Exercise requirements:
1) Rewrite everything in the passage on Catholic Marian music from "Throughout the centuries" down to "alla Vergine Maria.", changing "composers" to "musicians".
2) According to the article on Catholic Marian music, which trait does Catholic Marian music share with some other forms of Christian music? Answer in one to three sentences.
3) Continue the article on Catholic Marian music from its last sentence.

═══ Source text ═══

= Catholic Marian music =

Catholic Marian music shares a trait with some other forms of Christian music in adding another emotional dimension to the process of veneration and in being used in various Marian ceremonies and feasts. Marian music is now an inherent element in many aspects of the veneration of the Blessed Virgin Mary in Catholic Mariology.

Throughout the centuries Marian music has grown and progressed, and witnessed a resurgence along with the Renaissance, e.g. with the composition of the Ave Maria motet by Josquin des Prez. The tradition continued with a number of great composers up to the late 19th century, e.g. with Giuseppe Verdi's Ave Maria in 1880 followed by his Laudi alla Vergine Maria.

═══ Data to examine ═══

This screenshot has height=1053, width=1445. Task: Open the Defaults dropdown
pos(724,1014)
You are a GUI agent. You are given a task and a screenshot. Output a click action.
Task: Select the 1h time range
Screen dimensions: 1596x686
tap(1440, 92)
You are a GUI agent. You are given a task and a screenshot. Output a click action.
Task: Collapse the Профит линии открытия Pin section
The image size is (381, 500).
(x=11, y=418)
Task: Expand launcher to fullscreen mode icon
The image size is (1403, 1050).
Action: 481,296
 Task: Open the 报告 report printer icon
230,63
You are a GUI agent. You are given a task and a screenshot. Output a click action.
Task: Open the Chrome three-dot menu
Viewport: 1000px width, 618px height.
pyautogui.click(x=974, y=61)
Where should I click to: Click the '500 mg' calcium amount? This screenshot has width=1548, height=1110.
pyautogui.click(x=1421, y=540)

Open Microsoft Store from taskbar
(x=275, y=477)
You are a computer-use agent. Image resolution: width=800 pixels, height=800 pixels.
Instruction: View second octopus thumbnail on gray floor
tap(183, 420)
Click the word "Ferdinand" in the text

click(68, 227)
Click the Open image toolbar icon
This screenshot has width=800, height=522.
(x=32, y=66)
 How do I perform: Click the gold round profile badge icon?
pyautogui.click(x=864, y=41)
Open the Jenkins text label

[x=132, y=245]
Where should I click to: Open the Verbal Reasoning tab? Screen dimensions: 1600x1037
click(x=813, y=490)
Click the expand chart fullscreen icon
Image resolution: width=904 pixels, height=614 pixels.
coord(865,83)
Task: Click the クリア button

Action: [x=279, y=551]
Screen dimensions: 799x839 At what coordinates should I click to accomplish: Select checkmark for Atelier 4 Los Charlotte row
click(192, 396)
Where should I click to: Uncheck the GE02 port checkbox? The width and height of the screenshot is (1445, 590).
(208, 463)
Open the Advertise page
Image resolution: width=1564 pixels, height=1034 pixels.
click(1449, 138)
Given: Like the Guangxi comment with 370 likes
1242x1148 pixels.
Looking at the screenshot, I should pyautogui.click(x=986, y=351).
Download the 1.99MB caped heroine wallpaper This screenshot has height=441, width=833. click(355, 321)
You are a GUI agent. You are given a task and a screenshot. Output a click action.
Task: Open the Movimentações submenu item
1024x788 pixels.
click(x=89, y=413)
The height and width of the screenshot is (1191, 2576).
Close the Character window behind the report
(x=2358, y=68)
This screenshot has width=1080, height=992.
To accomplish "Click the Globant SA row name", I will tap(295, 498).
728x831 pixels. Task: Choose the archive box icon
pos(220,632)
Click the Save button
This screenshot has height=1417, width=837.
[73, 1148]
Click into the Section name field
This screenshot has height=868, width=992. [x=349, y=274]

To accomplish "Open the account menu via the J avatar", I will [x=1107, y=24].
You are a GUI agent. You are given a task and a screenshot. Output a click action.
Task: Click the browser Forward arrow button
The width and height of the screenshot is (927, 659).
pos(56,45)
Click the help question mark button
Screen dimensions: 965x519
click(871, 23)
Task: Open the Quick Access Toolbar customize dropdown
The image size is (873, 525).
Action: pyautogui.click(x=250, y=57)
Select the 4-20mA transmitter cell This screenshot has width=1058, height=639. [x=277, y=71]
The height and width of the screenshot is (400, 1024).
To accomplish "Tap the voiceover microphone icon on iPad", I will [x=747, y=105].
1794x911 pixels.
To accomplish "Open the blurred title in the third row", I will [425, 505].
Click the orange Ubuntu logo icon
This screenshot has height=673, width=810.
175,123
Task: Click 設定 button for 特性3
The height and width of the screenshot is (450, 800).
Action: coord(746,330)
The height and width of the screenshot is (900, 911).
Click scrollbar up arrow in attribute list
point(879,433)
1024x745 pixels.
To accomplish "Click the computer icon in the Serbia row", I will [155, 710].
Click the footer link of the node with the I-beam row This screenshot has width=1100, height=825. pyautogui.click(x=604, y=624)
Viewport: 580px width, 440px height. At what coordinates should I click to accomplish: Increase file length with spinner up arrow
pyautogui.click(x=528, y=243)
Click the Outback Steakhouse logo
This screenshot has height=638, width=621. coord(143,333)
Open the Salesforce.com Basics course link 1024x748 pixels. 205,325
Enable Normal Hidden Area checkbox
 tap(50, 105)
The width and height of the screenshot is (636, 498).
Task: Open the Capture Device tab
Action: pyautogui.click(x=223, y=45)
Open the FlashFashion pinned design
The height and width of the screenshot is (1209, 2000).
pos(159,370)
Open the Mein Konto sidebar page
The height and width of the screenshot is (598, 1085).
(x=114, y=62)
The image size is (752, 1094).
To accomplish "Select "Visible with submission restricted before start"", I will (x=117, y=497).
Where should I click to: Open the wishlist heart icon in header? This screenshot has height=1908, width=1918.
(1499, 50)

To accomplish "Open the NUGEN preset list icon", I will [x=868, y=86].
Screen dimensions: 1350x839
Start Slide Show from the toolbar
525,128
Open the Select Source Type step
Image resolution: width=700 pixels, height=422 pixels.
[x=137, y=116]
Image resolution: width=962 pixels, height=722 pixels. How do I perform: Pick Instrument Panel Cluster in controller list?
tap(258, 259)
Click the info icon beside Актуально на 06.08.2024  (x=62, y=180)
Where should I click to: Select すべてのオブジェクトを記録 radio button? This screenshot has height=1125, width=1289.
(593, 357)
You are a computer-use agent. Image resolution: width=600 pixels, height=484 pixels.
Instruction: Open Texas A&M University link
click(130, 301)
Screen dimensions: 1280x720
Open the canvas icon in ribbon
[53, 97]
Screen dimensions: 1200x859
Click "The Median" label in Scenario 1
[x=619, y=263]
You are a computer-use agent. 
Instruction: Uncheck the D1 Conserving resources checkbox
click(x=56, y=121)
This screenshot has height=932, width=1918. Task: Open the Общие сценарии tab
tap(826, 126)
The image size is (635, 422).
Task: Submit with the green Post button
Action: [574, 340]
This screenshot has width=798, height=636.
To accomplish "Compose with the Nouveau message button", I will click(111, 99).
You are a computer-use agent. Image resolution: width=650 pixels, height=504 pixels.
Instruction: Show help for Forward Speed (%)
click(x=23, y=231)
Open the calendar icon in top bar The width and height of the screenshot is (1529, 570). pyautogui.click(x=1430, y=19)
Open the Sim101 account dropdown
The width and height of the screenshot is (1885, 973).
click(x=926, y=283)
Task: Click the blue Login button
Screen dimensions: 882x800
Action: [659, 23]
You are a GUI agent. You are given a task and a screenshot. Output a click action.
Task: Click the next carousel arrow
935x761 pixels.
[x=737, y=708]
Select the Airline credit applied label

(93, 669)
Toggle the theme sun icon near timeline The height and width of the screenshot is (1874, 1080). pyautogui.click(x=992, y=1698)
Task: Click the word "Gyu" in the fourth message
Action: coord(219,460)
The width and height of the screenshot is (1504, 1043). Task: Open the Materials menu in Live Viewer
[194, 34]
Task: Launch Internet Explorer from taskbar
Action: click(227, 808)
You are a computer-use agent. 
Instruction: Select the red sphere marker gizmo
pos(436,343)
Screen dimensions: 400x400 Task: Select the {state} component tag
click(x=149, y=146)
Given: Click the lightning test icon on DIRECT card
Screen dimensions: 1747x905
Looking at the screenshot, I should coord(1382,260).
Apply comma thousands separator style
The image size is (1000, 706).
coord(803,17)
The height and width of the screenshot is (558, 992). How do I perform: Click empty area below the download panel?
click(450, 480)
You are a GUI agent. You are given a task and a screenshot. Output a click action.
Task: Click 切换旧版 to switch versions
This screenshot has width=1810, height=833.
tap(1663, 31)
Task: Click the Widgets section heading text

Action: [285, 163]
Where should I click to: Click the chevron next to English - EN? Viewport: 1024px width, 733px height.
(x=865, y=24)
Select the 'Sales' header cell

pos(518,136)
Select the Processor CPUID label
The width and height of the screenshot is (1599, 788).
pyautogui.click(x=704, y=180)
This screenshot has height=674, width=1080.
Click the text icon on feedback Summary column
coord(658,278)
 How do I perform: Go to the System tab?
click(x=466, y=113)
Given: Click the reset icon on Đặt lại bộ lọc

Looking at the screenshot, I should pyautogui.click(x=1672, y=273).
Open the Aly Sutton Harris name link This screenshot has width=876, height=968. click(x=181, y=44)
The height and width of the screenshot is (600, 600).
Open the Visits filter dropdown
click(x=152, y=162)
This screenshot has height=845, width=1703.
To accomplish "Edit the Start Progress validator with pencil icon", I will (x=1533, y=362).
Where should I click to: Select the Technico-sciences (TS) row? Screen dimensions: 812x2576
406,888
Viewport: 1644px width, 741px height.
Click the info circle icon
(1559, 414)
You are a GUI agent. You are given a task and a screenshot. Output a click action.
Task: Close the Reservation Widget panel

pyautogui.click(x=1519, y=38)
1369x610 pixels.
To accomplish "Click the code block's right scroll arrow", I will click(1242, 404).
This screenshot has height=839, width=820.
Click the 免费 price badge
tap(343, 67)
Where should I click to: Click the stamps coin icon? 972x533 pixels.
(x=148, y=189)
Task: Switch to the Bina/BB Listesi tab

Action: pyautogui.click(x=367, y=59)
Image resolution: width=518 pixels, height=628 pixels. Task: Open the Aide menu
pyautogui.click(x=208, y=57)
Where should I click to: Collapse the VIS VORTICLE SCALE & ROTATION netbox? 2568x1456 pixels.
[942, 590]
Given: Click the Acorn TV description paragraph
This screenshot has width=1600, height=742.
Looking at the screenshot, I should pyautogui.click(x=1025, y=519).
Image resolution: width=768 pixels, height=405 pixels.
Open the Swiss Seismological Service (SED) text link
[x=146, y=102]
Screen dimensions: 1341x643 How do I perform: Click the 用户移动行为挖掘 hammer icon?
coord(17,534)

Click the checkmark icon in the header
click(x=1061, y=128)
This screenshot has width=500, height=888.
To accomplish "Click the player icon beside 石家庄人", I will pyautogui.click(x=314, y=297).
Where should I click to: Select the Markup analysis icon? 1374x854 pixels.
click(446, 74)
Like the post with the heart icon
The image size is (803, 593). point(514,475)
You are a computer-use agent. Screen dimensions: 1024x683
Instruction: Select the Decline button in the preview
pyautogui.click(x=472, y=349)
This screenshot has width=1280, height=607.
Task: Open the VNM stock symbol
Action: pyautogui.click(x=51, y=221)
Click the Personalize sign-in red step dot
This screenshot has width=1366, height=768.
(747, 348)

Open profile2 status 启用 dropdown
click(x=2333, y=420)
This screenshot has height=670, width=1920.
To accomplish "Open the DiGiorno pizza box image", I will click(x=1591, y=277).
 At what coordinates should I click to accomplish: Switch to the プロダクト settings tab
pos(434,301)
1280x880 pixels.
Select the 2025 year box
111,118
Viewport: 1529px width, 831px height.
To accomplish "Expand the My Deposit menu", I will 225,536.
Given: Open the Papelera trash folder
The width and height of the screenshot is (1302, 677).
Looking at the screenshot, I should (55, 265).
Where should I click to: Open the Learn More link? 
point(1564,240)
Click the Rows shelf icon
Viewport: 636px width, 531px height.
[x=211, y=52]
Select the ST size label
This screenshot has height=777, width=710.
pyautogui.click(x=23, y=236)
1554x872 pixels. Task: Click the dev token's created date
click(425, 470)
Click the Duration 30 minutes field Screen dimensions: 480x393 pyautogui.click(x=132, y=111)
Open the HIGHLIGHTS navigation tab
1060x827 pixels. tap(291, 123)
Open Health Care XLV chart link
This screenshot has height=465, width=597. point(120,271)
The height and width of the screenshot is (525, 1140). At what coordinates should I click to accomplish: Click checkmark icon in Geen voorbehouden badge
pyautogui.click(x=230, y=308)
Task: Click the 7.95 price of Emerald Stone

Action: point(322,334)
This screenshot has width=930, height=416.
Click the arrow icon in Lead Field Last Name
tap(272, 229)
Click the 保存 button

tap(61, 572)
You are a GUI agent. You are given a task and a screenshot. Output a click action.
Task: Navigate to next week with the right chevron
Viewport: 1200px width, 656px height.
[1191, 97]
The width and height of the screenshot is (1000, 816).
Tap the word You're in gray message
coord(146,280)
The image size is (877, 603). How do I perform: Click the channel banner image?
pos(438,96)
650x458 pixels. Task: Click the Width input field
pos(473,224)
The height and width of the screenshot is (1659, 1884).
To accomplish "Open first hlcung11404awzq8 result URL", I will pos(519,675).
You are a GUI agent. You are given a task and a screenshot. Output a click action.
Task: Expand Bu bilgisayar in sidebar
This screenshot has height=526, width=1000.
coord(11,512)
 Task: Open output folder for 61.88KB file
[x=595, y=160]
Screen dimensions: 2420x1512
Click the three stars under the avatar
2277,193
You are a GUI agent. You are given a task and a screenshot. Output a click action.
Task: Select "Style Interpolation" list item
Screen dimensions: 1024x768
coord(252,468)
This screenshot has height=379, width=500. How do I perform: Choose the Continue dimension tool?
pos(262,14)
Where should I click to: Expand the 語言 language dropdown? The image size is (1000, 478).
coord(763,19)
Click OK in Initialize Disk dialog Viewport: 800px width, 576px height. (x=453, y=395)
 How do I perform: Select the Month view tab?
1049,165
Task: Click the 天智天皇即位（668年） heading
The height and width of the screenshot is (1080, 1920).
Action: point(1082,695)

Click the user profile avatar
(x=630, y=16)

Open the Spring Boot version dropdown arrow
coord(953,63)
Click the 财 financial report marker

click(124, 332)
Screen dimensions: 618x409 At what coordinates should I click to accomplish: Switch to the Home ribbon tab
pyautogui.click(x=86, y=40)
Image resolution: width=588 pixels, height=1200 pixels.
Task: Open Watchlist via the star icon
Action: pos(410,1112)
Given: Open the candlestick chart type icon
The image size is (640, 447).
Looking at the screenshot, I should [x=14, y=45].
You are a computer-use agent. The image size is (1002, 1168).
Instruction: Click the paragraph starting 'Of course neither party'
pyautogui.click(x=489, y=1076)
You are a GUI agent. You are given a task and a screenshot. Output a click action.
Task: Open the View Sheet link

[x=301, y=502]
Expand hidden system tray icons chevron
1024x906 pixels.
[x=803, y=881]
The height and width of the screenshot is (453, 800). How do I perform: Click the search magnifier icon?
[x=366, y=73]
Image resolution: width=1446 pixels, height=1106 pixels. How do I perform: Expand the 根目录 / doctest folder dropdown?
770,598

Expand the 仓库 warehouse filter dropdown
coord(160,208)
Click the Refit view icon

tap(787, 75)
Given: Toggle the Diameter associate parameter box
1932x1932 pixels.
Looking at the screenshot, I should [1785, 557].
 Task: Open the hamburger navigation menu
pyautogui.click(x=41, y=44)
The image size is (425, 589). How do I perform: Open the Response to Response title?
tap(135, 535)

═══

Answer section:
1)
Throughout the centuries Marian music has grown and progressed, and witnessed a resurgence along with the Renaissance, e.g. with the composition of the Ave Maria motet by Josquin des Prez. The tradition continued with a number of great musicians up to the late 19th century, e.g. with Giuseppe Verdi's Ave Maria in 1880 followed by his Laudi alla Vergine Maria.

2) Like some other forms of Christian music, it adds another emotional dimension to the process of veneration. It is also used in various Marian ceremonies and feasts.

3)
==Saint Ambrose==

One of the oldest Marian intonations is credited to Saint Ambrose of Milan (339-374). The Church names an ancient liturgy after him (Ambrosian Rite), which is actually older but nonetheless traditionally attributed to him. Some 870 parishes in the diocese of Milan still use the ancient Ambrosian rite. Several Ambrosian rite Marian texts were intonated, for example the famous Gaude:

Gaude et latare
Exultation angelorum
Gaude domini virgo
Prophetarum gaudium
Gaudeas benedicta
Dominus tecum est
Gaude, que per angelum gaudium mundi suscepisti
Gaude que genuisti factorum et Dominum
Gaudeas que dignas es esse mater Christi

Marian hymns by Ambrose include the Confractorium from the Christmas liturgy and in a poetic creation of Saint Ambrose celebrating the Mother of God: Intende, qui Regis Israel.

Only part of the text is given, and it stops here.